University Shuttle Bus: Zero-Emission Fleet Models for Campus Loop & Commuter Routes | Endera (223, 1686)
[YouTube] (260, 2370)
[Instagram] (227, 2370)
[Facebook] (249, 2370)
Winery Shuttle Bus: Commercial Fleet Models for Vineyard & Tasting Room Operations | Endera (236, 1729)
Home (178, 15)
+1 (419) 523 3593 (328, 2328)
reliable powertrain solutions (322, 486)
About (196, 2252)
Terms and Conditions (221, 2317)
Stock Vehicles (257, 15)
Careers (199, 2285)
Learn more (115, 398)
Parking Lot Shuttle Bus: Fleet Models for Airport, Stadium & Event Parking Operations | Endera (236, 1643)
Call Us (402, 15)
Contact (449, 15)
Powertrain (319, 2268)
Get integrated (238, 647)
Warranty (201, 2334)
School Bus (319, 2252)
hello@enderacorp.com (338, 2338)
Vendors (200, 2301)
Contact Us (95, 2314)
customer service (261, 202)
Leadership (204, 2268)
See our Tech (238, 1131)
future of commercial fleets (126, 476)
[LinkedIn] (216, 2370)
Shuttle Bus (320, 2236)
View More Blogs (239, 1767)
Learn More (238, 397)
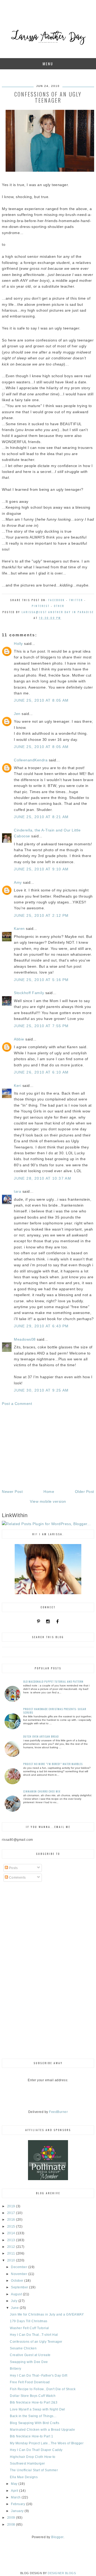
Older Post (84, 1491)
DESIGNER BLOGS (62, 2573)
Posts (13, 1868)
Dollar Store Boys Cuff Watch (32, 2396)
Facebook (56, 600)
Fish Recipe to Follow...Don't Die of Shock (42, 2389)
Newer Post (12, 1491)
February (18, 2504)
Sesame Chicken (23, 2348)
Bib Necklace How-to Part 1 (31, 2436)
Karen (19, 928)
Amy (18, 882)
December (19, 2267)
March (16, 2497)
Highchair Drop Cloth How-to (32, 2457)
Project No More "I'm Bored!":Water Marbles (53, 1764)
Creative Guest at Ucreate (30, 2355)
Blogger (57, 2537)
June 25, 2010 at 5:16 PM (41, 980)
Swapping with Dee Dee (29, 2362)
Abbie (19, 1039)
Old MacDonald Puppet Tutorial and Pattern (53, 1681)
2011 (11, 2253)
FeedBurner (58, 2112)
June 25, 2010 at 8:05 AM (41, 700)
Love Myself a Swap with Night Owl (37, 2409)
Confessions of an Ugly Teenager (36, 2342)
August (17, 2294)
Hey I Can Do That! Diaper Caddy (36, 2450)
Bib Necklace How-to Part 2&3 (33, 2402)
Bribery (15, 2368)
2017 (11, 2213)
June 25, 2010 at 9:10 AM (41, 869)
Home (48, 1491)
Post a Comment (17, 1403)
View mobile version (48, 1501)
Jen (17, 714)
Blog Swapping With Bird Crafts (34, 2423)
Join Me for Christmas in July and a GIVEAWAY (47, 2314)
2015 (11, 2226)
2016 (11, 2219)
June (15, 2308)
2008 (11, 2524)
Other (59, 606)
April (15, 2491)
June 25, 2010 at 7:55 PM (41, 1026)
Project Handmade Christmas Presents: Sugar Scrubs (54, 1710)
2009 (11, 2517)
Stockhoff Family (29, 993)
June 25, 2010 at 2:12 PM (41, 915)
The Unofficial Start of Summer (34, 2470)
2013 (11, 2240)
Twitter (76, 600)
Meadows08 (25, 1339)
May (14, 2484)
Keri (18, 1085)
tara (17, 1191)
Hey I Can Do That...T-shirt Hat (34, 2335)
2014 (11, 2233)
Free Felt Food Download (30, 2382)
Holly (18, 643)
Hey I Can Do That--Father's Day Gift (38, 2375)
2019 (11, 2206)
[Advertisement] (48, 1447)
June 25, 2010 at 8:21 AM (41, 817)
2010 (11, 2260)
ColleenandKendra (30, 760)
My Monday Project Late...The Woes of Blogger (46, 2443)
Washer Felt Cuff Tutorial (29, 2328)
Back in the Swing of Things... (33, 2416)
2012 (11, 2247)
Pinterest (41, 606)
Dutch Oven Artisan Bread (41, 1736)
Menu (48, 63)
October (17, 2280)
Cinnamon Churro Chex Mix (42, 1791)
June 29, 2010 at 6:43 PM (41, 1326)
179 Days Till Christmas (28, 2321)
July (14, 2301)
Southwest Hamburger (27, 2463)
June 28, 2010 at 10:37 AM (42, 1178)
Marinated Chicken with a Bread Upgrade (42, 2430)
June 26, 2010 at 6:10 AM (41, 1072)
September (20, 2287)
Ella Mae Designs (24, 2477)
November (19, 2274)
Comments (17, 1877)
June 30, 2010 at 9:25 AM (41, 1390)
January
------
Given the records above, return the lines starting at the one that holds "See our Tech (238, 1131)" and ending at the one that holds "Sesame Chicken (23, 2348)", exactly, and nothing besides; leave every picture out.

See our Tech (238, 1131)
future of commercial fleets (126, 476)
[LinkedIn] (216, 2370)
Shuttle Bus (320, 2236)
View More Blogs (239, 1767)
Learn More (238, 397)
Older Post (84, 1491)
DESIGNER BLOGS (62, 2573)
Posts (13, 1868)
Dollar Store Boys Cuff Watch (32, 2396)
Facebook (56, 600)
Fish Recipe to Follow...Don't Die of Shock (42, 2389)
Newer Post (12, 1491)
February (18, 2504)
Sesame Chicken (23, 2348)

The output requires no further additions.